WHAT YOU SHOULD DO: Each entry that follows should be written again verbatim.

---------- PROVIDED INFORMATION ----------

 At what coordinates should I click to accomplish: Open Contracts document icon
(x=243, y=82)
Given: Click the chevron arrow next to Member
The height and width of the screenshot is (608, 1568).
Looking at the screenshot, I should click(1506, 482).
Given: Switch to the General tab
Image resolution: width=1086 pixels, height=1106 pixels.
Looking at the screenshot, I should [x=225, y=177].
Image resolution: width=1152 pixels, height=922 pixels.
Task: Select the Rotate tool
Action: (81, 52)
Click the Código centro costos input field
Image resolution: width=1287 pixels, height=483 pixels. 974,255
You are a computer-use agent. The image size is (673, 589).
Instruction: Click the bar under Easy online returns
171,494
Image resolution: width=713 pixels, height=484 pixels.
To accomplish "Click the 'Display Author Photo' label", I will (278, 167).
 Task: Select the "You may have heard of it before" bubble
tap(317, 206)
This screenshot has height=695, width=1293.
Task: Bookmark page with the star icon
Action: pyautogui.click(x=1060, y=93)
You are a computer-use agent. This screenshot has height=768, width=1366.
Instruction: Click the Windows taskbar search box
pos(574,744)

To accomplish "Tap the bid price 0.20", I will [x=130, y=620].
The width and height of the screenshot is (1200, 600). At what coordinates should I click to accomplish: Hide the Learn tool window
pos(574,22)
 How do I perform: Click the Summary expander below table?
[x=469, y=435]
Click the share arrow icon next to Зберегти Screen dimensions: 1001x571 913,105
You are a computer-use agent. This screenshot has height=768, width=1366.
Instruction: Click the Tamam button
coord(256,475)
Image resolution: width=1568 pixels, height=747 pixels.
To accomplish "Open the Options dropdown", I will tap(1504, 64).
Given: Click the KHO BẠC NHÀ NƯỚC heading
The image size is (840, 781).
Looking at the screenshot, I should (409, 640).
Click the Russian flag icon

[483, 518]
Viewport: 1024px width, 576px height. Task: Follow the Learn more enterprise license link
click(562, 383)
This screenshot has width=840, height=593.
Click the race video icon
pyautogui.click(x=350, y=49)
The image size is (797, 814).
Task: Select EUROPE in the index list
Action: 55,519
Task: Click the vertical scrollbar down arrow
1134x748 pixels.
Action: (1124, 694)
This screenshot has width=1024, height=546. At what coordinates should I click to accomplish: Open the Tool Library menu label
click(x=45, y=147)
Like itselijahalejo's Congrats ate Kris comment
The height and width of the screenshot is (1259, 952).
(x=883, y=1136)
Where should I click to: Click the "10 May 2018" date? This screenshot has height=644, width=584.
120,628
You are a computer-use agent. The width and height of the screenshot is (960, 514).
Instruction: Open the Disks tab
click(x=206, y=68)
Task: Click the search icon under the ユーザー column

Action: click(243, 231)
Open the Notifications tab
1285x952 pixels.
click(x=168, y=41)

----------

EXERCISE RESPONSE:
 At what coordinates should I click to accomplish: Open Contracts document icon
(x=243, y=82)
Given: Click the chevron arrow next to Member
The height and width of the screenshot is (608, 1568).
Looking at the screenshot, I should click(1506, 482).
Given: Switch to the General tab
Image resolution: width=1086 pixels, height=1106 pixels.
Looking at the screenshot, I should [x=225, y=177].
Image resolution: width=1152 pixels, height=922 pixels.
Task: Select the Rotate tool
Action: (81, 52)
Click the Código centro costos input field
Image resolution: width=1287 pixels, height=483 pixels. 974,255
You are a computer-use agent. The image size is (673, 589).
Instruction: Click the bar under Easy online returns
171,494
Image resolution: width=713 pixels, height=484 pixels.
To accomplish "Click the 'Display Author Photo' label", I will (278, 167).
 Task: Select the "You may have heard of it before" bubble
tap(317, 206)
This screenshot has height=695, width=1293.
Task: Bookmark page with the star icon
Action: pyautogui.click(x=1060, y=93)
You are a computer-use agent. This screenshot has height=768, width=1366.
Instruction: Click the Windows taskbar search box
pos(574,744)

To accomplish "Tap the bid price 0.20", I will [x=130, y=620].
The width and height of the screenshot is (1200, 600). At what coordinates should I click to accomplish: Hide the Learn tool window
pos(574,22)
 How do I perform: Click the Summary expander below table?
[x=469, y=435]
Click the share arrow icon next to Зберегти Screen dimensions: 1001x571 913,105
You are a computer-use agent. This screenshot has height=768, width=1366.
Instruction: Click the Tamam button
coord(256,475)
Image resolution: width=1568 pixels, height=747 pixels.
To accomplish "Open the Options dropdown", I will tap(1504, 64).
Given: Click the KHO BẠC NHÀ NƯỚC heading
The image size is (840, 781).
Looking at the screenshot, I should (409, 640).
Click the Russian flag icon

[483, 518]
Viewport: 1024px width, 576px height. Task: Follow the Learn more enterprise license link
click(562, 383)
This screenshot has width=840, height=593.
Click the race video icon
pyautogui.click(x=350, y=49)
The image size is (797, 814).
Task: Select EUROPE in the index list
Action: 55,519
Task: Click the vertical scrollbar down arrow
1134x748 pixels.
Action: (1124, 694)
This screenshot has width=1024, height=546. At what coordinates should I click to accomplish: Open the Tool Library menu label
click(x=45, y=147)
Like itselijahalejo's Congrats ate Kris comment
The height and width of the screenshot is (1259, 952).
(x=883, y=1136)
Where should I click to: Click the "10 May 2018" date? This screenshot has height=644, width=584.
120,628
You are a computer-use agent. The width and height of the screenshot is (960, 514).
Instruction: Open the Disks tab
click(x=206, y=68)
Task: Click the search icon under the ユーザー column

Action: click(243, 231)
Open the Notifications tab
1285x952 pixels.
click(x=168, y=41)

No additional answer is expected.